▸ What the exercise asks
Give back exactly the lines of the material below that start at the line containing "Azuara (263, 350)" and end at the line containing "Monreal De Ariza (283, 1543)", and no others.

_ _ _

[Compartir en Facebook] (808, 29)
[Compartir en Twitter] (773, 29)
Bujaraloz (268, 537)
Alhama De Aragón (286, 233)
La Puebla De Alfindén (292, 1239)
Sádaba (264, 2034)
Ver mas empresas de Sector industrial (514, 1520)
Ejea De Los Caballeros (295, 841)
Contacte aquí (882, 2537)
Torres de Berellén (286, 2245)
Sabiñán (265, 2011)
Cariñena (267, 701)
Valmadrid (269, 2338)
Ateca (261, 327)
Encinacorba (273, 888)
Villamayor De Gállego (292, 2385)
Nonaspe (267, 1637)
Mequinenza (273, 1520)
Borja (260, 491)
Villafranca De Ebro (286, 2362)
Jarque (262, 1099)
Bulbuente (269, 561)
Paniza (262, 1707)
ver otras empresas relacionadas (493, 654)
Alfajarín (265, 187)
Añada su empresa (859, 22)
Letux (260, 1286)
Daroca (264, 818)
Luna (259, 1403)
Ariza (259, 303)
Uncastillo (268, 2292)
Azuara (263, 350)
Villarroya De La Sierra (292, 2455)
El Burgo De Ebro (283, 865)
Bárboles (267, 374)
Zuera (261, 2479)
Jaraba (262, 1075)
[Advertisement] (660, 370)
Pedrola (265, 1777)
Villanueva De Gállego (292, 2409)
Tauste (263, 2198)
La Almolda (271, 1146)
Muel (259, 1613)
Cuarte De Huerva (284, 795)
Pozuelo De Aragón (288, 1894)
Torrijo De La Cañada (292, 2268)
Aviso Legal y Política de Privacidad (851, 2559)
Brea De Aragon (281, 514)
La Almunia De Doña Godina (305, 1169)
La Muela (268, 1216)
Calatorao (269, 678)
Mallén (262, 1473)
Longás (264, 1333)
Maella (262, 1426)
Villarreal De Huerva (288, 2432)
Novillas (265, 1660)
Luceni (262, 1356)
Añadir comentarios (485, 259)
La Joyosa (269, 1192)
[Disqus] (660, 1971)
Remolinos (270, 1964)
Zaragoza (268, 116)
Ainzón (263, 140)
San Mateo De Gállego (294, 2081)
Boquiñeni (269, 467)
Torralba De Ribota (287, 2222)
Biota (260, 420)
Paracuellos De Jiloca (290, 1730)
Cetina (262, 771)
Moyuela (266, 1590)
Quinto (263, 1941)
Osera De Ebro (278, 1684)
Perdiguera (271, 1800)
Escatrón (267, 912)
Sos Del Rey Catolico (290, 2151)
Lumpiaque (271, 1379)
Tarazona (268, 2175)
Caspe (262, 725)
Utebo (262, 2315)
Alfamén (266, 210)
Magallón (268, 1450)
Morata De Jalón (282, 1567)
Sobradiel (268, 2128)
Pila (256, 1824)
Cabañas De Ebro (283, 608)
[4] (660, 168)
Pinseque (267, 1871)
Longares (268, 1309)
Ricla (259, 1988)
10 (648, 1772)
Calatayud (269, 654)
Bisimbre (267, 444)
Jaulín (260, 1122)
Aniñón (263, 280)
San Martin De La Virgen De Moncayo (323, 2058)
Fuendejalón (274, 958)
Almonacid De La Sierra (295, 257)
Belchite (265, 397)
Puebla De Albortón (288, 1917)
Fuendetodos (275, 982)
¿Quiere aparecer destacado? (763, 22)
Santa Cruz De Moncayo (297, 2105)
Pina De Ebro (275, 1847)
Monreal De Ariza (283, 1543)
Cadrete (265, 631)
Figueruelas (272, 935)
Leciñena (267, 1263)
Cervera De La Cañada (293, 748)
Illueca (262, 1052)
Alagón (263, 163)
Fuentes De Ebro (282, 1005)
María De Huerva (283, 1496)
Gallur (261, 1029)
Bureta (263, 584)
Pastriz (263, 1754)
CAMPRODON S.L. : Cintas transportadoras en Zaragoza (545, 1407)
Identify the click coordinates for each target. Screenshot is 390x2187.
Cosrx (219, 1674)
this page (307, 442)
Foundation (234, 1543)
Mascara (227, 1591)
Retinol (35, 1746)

_ _ _

▸ Answer to this exercise
Azuara (263, 350)
Villarroya De La Sierra (292, 2455)
El Burgo De Ebro (283, 865)
Bárboles (267, 374)
Zuera (261, 2479)
Jaraba (262, 1075)
[Advertisement] (660, 370)
Pedrola (265, 1777)
Villanueva De Gállego (292, 2409)
Tauste (263, 2198)
La Almolda (271, 1146)
Muel (259, 1613)
Cuarte De Huerva (284, 795)
Pozuelo De Aragón (288, 1894)
Torrijo De La Cañada (292, 2268)
Aviso Legal y Política de Privacidad (851, 2559)
Brea De Aragon (281, 514)
La Almunia De Doña Godina (305, 1169)
La Muela (268, 1216)
Calatorao (269, 678)
Mallén (262, 1473)
Longás (264, 1333)
Maella (262, 1426)
Villarreal De Huerva (288, 2432)
Novillas (265, 1660)
Luceni (262, 1356)
Añadir comentarios (485, 259)
La Joyosa (269, 1192)
[Disqus] (660, 1971)
Remolinos (270, 1964)
Zaragoza (268, 116)
Ainzón (263, 140)
San Mateo De Gállego (294, 2081)
Boquiñeni (269, 467)
Torralba De Ribota (287, 2222)
Biota (260, 420)
Paracuellos De Jiloca (290, 1730)
Cetina (262, 771)
Moyuela (266, 1590)
Quinto (263, 1941)
Osera De Ebro (278, 1684)
Perdiguera (271, 1800)
Escatrón (267, 912)
Sos Del Rey Catolico (290, 2151)
Lumpiaque (271, 1379)
Tarazona (268, 2175)
Caspe (262, 725)
Utebo (262, 2315)
Alfamén (266, 210)
Magallón (268, 1450)
Morata De Jalón (282, 1567)
Sobradiel (268, 2128)
Pila (256, 1824)
Cabañas De Ebro (283, 608)
[4] (660, 168)
Pinseque (267, 1871)
Longares (268, 1309)
Ricla (259, 1988)
10 (648, 1772)
Calatayud (269, 654)
Bisimbre (267, 444)
Jaulín (260, 1122)
Aniñón (263, 280)
San Martin De La Virgen De Moncayo (323, 2058)
Fuendejalón (274, 958)
Almonacid De La Sierra (295, 257)
Belchite (265, 397)
Puebla De Albortón (288, 1917)
Fuendetodos (275, 982)
¿Quiere aparecer destacado? (763, 22)
Santa Cruz De Moncayo (297, 2105)
Pina De Ebro (275, 1847)
Monreal De Ariza (283, 1543)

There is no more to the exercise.